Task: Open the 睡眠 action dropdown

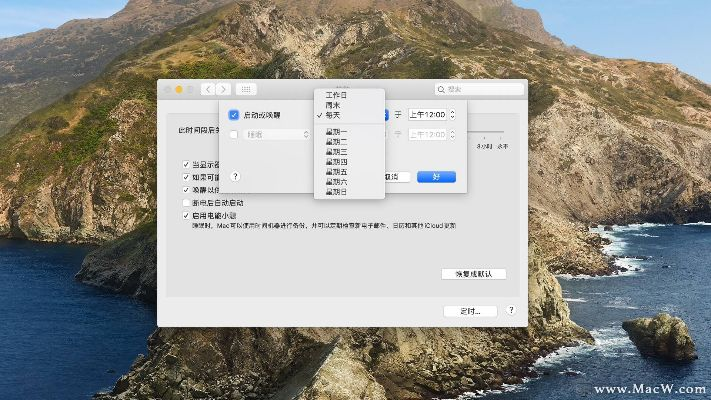Action: coord(278,134)
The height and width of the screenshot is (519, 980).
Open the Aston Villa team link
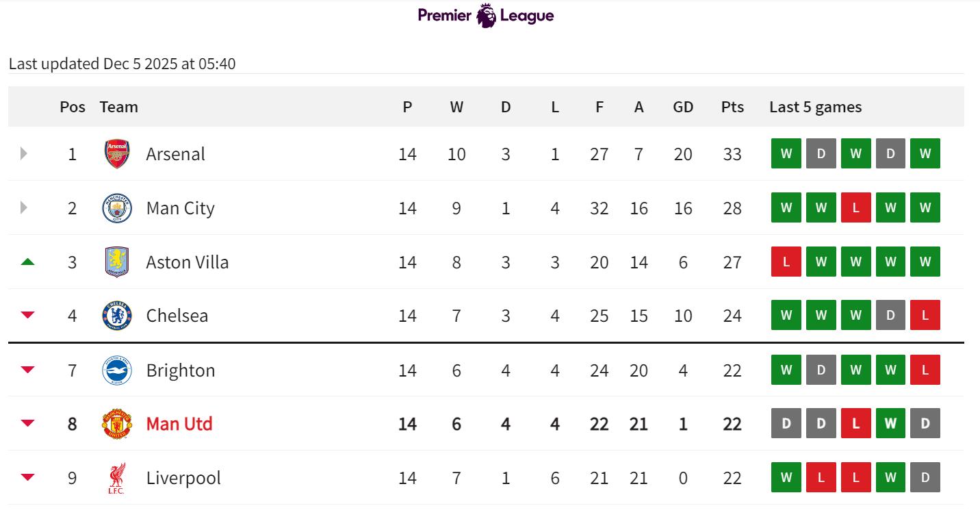[x=188, y=262]
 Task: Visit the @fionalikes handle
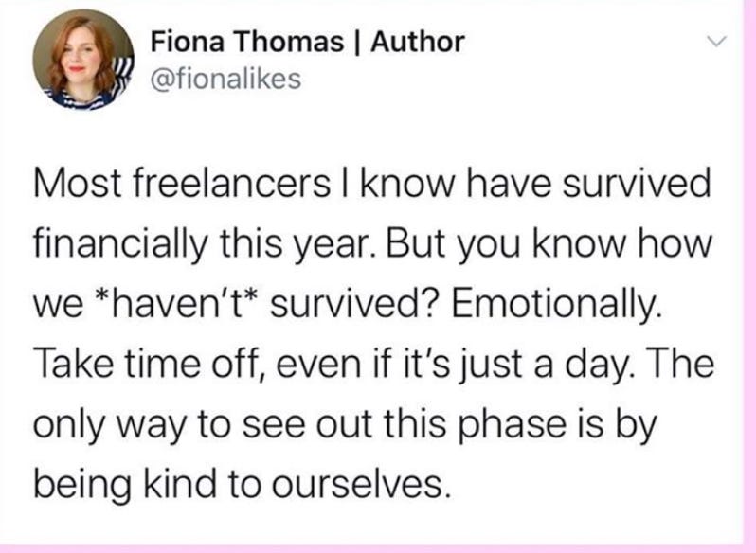225,79
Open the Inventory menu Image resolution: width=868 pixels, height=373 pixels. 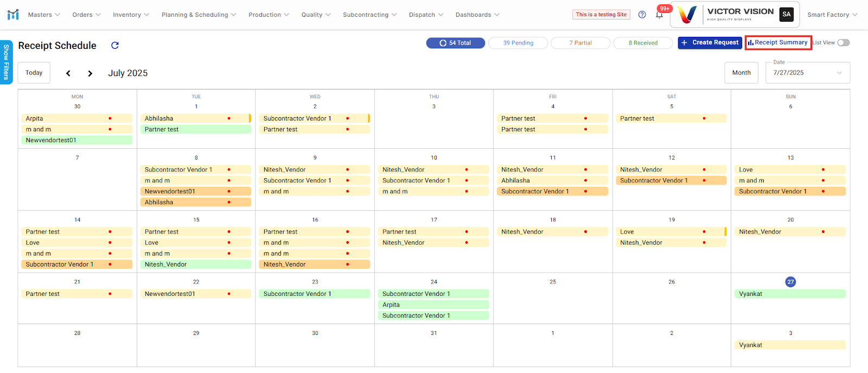pyautogui.click(x=131, y=15)
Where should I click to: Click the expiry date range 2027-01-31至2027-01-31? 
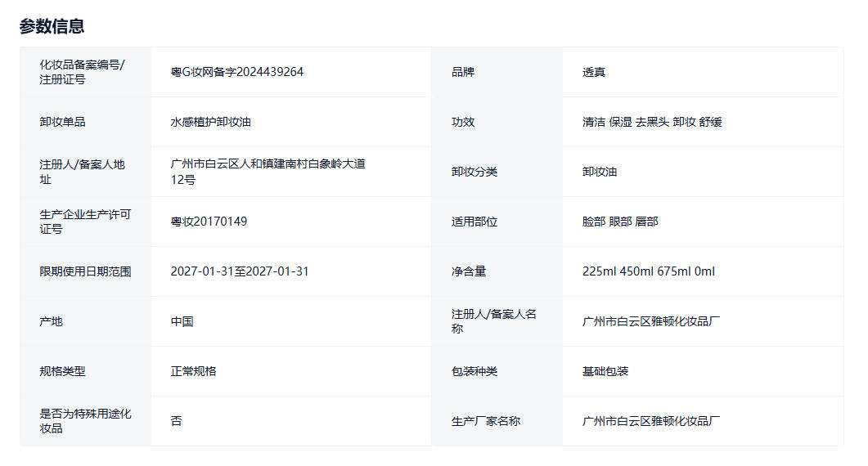240,271
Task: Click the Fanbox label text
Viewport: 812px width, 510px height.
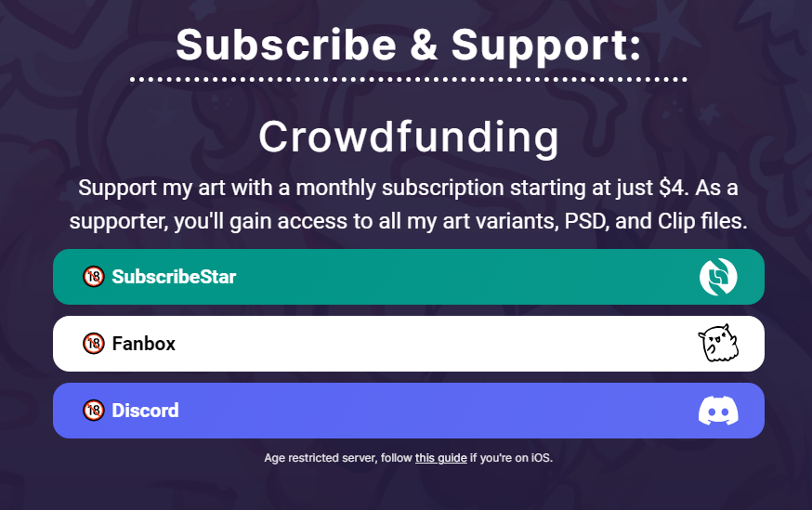Action: point(143,344)
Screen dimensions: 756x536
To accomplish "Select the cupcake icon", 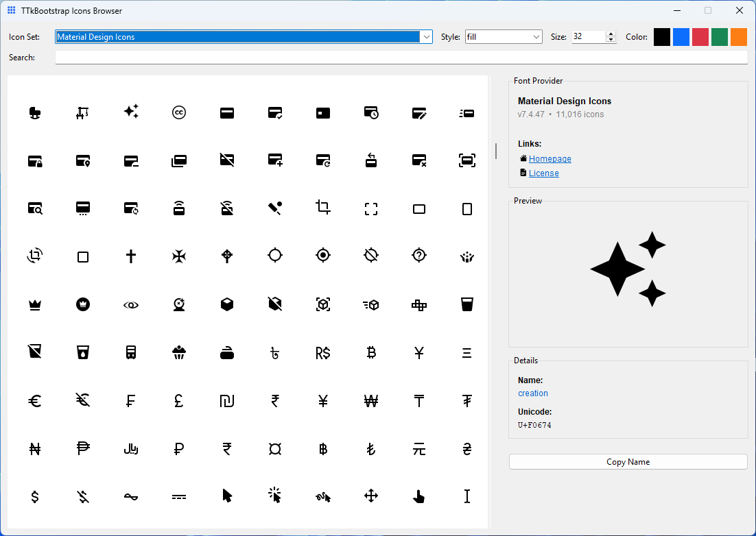I will pyautogui.click(x=178, y=352).
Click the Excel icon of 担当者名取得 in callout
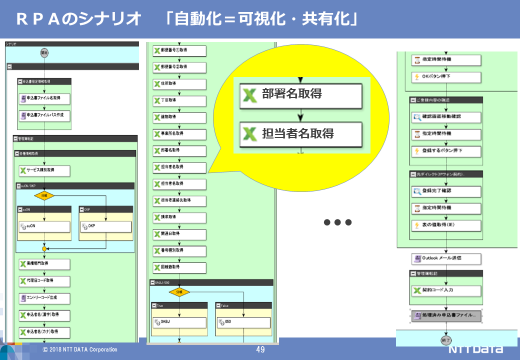The image size is (520, 360). point(250,134)
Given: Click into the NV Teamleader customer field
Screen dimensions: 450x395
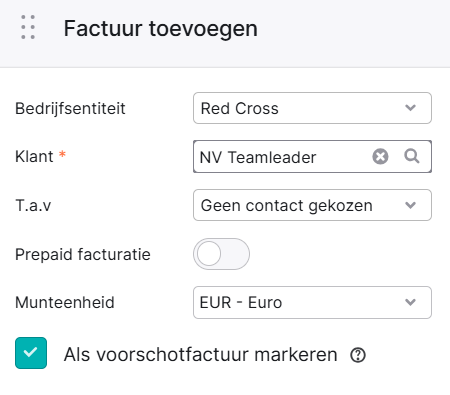Looking at the screenshot, I should click(x=283, y=157).
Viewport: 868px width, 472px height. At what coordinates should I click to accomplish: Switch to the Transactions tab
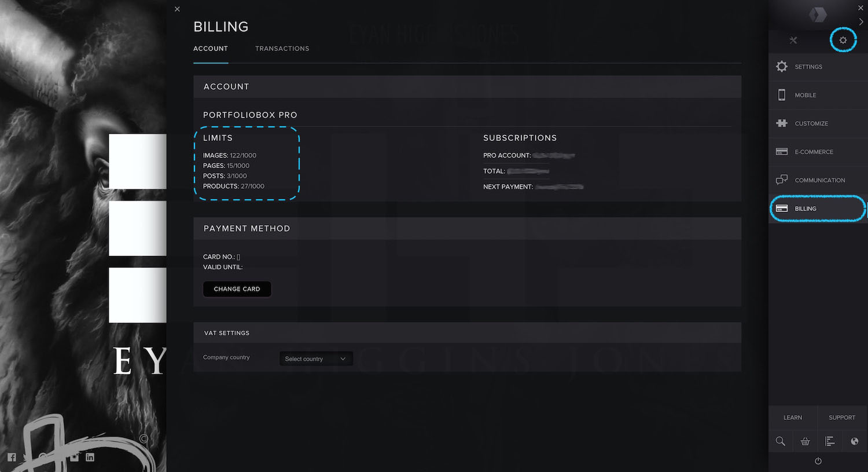click(x=282, y=49)
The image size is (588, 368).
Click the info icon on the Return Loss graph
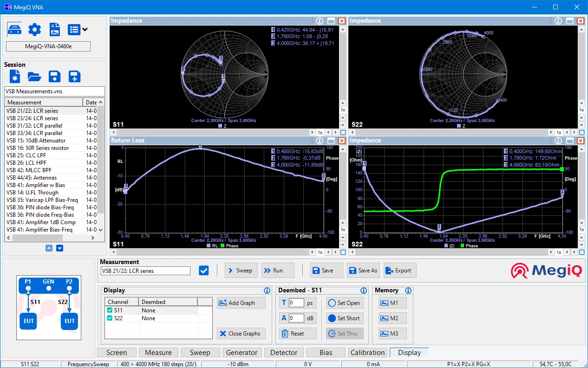click(x=320, y=141)
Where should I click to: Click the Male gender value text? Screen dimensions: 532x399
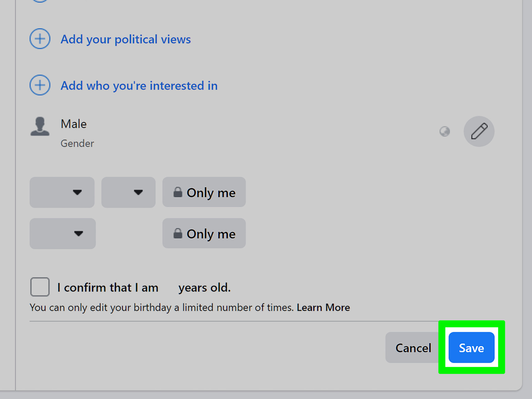(74, 124)
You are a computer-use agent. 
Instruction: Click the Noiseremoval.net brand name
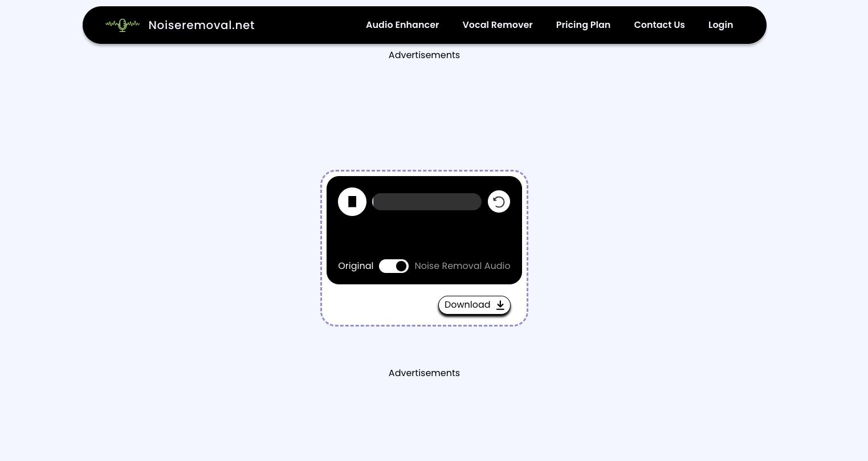coord(201,25)
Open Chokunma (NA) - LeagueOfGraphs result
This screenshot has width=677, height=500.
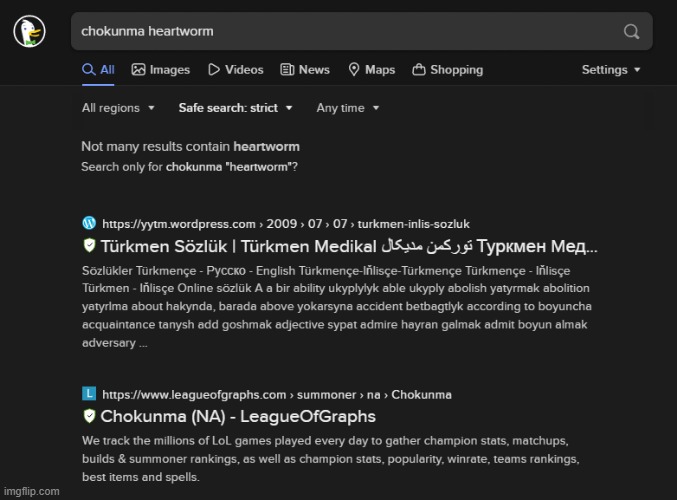click(x=238, y=416)
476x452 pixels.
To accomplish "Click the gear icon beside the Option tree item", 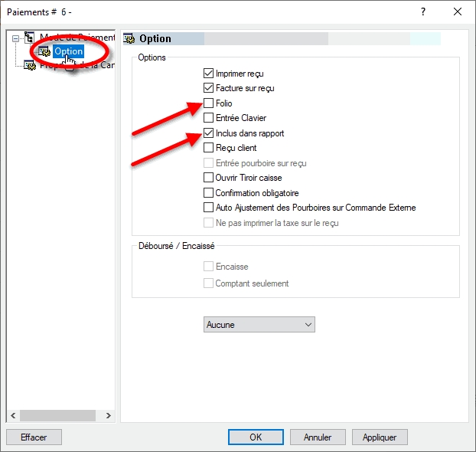I will point(44,51).
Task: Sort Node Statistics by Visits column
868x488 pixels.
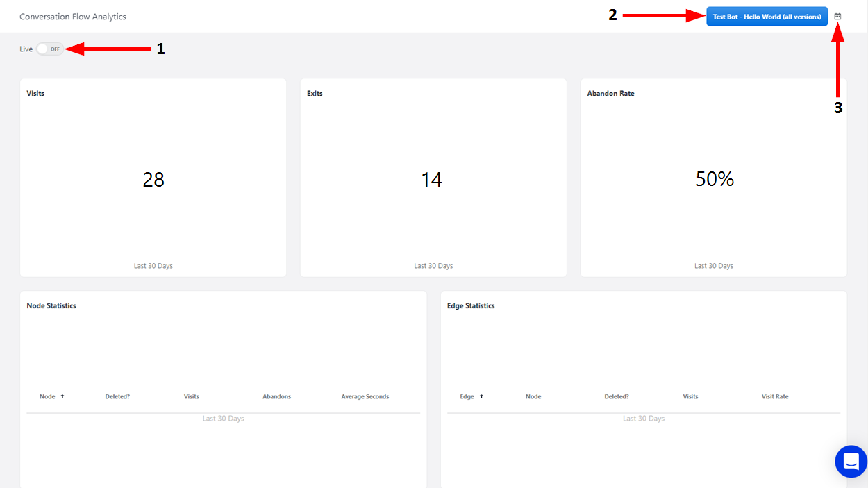Action: (191, 397)
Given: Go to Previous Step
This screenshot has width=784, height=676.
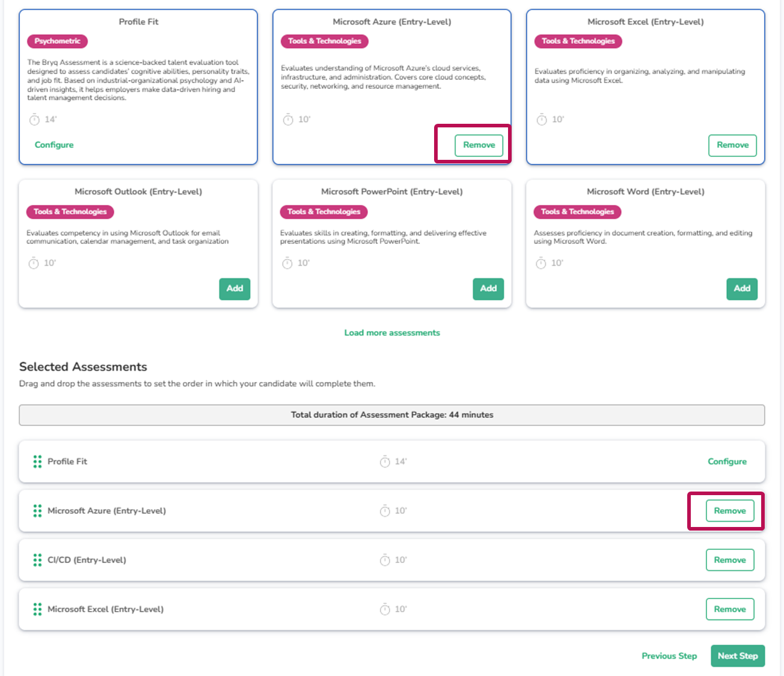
——————
The problem -
In the material, find each line with the word "Given" and list it.

Answer section -
Given: Click into the NV Teamleader customer field
Given: Go to Previous Step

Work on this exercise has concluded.